**Required work:**
State how many of the lines below contain the string "browser". Give only the number.

-- START --

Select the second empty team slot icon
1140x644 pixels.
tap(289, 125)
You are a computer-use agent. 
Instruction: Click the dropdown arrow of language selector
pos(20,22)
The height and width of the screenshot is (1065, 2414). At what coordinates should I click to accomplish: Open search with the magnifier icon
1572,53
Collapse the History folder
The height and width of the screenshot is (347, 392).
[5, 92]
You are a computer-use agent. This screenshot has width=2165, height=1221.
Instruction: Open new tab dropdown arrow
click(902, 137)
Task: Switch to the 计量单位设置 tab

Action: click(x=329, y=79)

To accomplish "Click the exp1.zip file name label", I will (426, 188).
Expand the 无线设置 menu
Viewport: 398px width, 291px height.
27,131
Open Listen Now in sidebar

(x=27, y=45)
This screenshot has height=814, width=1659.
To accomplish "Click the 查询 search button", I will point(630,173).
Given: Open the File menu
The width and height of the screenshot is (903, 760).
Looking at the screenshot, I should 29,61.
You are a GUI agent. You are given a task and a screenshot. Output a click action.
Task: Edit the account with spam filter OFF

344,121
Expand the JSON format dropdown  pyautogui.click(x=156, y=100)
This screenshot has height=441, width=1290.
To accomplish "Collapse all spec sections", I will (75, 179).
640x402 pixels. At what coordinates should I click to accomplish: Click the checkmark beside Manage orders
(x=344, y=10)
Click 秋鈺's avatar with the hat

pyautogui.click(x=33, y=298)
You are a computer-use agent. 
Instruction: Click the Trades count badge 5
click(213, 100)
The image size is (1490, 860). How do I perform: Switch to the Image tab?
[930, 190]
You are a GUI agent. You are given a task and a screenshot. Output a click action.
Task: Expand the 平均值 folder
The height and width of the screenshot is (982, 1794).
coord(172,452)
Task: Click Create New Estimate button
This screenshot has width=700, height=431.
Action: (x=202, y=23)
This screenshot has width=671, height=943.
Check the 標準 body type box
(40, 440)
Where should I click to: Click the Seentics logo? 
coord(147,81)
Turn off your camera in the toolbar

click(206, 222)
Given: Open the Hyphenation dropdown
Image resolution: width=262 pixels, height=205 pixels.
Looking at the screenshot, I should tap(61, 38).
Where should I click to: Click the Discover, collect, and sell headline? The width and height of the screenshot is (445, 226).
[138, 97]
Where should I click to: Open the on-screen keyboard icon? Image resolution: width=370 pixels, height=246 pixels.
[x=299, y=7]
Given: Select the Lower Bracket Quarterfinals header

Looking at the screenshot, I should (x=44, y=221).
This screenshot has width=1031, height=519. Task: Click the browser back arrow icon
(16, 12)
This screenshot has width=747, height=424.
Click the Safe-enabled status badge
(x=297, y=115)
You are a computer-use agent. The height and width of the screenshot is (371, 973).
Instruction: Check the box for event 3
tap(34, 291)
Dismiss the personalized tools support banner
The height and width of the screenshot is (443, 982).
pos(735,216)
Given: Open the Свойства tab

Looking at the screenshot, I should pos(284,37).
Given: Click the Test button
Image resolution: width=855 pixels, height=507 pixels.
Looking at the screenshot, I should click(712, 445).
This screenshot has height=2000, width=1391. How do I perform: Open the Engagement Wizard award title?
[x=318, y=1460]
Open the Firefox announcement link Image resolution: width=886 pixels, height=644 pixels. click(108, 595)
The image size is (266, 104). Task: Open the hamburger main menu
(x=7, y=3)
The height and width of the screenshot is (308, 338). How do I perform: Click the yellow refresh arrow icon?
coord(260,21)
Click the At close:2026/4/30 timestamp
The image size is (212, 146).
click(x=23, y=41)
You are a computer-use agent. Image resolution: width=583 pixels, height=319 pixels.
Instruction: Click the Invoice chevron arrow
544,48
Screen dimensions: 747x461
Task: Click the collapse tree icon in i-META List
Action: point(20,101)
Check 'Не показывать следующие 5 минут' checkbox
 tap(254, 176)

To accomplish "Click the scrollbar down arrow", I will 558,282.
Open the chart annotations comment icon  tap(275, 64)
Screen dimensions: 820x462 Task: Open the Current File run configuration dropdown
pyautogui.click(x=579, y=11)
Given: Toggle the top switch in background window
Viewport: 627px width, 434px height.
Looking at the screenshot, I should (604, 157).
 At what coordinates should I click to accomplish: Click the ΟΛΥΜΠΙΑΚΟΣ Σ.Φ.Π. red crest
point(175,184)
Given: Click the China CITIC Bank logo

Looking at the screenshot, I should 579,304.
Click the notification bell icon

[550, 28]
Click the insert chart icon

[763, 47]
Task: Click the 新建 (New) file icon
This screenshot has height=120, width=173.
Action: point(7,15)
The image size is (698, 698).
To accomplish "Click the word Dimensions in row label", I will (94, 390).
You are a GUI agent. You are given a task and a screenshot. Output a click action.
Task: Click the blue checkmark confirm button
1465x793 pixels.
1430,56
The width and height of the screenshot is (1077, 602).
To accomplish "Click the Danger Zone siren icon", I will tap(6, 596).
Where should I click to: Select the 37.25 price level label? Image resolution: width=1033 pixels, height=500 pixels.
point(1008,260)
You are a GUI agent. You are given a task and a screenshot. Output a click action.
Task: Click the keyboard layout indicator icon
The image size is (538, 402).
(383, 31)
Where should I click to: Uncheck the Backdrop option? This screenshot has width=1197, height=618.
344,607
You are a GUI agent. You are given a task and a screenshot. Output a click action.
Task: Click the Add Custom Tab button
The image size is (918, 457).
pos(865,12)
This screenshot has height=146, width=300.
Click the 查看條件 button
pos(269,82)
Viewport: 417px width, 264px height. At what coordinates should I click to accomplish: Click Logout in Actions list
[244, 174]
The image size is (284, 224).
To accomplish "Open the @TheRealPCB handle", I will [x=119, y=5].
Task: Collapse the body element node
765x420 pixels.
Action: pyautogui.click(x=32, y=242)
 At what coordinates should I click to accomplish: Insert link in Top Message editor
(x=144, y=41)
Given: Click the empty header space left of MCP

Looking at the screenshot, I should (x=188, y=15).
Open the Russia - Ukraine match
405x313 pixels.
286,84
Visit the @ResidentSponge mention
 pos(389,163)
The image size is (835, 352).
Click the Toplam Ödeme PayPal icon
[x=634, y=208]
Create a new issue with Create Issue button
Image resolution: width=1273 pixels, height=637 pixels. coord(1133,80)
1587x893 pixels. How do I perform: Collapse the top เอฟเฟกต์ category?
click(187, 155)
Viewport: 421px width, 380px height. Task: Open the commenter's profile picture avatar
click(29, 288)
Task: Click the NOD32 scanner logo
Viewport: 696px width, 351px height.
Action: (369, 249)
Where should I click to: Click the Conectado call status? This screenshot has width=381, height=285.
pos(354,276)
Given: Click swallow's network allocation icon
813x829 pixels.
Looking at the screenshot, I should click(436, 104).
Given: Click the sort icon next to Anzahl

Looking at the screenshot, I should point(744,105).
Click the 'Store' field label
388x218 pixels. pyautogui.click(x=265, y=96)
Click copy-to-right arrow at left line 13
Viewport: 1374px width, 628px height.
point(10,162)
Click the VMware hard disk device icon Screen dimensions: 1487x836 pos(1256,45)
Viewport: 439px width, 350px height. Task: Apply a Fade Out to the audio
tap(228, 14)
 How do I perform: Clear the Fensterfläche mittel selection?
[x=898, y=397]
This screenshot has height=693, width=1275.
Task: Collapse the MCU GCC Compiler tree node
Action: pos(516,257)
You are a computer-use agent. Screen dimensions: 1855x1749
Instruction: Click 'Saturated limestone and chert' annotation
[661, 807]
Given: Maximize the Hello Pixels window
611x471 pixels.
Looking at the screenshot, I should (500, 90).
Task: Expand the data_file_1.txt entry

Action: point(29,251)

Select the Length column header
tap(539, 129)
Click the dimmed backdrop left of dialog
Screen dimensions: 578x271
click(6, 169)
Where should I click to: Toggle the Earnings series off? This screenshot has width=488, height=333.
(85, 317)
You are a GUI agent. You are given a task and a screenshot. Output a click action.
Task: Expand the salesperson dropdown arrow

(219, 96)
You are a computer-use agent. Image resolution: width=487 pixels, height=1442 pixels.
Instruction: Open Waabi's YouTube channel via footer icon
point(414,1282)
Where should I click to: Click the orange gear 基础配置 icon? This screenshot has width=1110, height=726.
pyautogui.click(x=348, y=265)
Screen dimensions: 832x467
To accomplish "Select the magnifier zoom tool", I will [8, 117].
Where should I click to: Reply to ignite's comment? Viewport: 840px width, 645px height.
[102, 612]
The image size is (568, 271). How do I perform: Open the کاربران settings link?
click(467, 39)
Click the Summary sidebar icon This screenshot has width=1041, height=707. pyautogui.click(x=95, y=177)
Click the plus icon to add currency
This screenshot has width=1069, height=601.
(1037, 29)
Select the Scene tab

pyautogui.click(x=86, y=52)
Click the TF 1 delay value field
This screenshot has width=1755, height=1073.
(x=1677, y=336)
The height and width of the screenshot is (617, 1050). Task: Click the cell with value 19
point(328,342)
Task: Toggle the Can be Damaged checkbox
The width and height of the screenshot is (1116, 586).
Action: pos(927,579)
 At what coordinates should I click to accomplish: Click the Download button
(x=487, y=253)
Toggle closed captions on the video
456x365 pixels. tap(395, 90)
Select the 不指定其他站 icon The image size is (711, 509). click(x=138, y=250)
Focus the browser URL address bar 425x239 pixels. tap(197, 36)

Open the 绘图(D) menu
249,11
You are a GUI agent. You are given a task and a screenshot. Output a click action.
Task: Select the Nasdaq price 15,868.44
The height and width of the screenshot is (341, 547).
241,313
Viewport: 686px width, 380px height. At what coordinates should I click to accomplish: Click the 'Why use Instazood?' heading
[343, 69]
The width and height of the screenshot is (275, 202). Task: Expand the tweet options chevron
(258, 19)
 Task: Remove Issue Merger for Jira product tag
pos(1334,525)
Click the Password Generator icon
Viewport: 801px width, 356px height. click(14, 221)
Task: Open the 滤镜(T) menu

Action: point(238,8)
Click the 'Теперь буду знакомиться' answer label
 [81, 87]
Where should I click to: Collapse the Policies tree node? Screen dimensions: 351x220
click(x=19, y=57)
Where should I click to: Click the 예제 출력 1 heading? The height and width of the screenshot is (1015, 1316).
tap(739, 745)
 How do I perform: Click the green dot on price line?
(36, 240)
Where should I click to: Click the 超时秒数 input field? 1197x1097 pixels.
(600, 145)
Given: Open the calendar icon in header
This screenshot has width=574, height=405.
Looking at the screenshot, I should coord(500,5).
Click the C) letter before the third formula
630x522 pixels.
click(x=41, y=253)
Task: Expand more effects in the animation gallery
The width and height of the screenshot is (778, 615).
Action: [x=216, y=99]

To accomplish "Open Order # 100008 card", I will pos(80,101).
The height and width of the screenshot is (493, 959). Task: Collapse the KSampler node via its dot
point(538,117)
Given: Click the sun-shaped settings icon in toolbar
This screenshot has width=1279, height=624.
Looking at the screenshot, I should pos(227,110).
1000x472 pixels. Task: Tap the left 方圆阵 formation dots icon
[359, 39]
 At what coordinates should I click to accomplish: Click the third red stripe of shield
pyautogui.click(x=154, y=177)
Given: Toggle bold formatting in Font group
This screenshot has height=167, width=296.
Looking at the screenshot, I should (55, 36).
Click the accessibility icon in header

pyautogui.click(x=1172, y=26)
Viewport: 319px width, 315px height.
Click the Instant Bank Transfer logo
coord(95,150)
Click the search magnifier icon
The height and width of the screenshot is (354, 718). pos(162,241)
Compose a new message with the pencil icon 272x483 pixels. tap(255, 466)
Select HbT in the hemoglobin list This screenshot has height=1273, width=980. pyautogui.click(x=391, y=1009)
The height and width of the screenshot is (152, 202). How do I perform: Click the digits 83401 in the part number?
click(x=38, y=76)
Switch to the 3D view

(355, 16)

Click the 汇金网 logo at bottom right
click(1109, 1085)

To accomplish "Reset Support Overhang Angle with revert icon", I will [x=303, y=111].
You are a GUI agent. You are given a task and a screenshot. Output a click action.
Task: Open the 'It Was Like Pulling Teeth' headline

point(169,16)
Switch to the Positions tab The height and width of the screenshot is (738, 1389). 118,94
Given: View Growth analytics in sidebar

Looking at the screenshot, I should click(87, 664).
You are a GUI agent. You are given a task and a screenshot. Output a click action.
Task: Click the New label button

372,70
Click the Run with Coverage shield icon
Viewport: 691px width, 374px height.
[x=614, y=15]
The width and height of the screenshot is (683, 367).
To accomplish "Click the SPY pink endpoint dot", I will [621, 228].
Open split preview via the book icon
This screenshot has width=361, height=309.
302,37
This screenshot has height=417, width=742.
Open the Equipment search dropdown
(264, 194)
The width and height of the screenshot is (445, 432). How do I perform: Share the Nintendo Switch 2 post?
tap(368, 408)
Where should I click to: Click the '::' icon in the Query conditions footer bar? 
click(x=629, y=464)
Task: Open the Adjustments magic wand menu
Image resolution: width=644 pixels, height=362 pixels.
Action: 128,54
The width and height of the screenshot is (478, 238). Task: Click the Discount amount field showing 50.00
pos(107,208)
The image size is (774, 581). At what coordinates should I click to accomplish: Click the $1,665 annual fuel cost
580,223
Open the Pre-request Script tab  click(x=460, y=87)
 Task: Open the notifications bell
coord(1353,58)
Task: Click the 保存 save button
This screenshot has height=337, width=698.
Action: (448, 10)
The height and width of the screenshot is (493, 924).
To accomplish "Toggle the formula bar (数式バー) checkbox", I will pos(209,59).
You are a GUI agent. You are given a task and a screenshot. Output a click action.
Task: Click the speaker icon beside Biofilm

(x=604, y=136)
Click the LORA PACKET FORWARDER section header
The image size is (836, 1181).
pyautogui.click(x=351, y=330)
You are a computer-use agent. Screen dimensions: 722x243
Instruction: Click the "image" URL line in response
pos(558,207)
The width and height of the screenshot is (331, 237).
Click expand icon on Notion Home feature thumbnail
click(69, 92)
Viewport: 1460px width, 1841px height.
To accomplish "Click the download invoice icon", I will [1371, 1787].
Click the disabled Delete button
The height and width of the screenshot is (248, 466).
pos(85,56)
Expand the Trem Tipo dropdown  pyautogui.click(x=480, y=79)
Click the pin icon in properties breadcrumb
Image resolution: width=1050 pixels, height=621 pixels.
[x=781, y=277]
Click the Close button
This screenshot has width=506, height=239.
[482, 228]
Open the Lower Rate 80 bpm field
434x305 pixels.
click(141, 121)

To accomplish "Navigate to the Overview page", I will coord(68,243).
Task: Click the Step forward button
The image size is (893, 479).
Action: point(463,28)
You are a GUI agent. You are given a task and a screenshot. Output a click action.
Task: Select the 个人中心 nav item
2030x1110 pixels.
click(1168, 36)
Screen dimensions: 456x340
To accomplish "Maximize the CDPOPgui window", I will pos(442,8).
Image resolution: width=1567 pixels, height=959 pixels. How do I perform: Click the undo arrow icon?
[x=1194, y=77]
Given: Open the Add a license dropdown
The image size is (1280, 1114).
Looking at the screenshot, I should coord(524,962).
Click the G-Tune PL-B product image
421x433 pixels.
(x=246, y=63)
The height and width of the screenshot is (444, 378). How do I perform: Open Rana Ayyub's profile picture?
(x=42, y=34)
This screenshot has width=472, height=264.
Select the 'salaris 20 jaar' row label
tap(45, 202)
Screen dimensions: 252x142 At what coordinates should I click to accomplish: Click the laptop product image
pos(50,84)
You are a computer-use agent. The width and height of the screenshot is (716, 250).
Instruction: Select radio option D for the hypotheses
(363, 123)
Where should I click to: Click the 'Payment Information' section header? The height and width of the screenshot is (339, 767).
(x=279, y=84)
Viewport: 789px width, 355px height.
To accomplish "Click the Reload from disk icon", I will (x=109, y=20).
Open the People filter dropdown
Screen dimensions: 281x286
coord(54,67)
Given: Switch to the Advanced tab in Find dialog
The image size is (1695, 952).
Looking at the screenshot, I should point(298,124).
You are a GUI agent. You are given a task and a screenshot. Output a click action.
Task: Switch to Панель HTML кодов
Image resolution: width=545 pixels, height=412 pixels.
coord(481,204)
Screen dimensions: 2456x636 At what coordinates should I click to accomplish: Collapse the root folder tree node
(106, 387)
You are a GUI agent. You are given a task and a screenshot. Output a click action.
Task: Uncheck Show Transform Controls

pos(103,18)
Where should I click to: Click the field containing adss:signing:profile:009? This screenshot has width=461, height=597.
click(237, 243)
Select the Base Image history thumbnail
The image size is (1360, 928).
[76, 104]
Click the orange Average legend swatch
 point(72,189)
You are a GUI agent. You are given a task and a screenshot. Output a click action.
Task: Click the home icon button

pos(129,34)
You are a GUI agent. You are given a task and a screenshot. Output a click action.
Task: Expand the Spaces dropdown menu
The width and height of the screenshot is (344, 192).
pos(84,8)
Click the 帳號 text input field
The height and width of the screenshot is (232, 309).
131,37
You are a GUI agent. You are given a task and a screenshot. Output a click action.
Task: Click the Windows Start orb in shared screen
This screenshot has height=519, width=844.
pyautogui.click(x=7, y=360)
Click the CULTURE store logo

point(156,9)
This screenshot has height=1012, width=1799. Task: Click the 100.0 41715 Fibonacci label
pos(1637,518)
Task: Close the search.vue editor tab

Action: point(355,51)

-- END --

**Task answer:**
2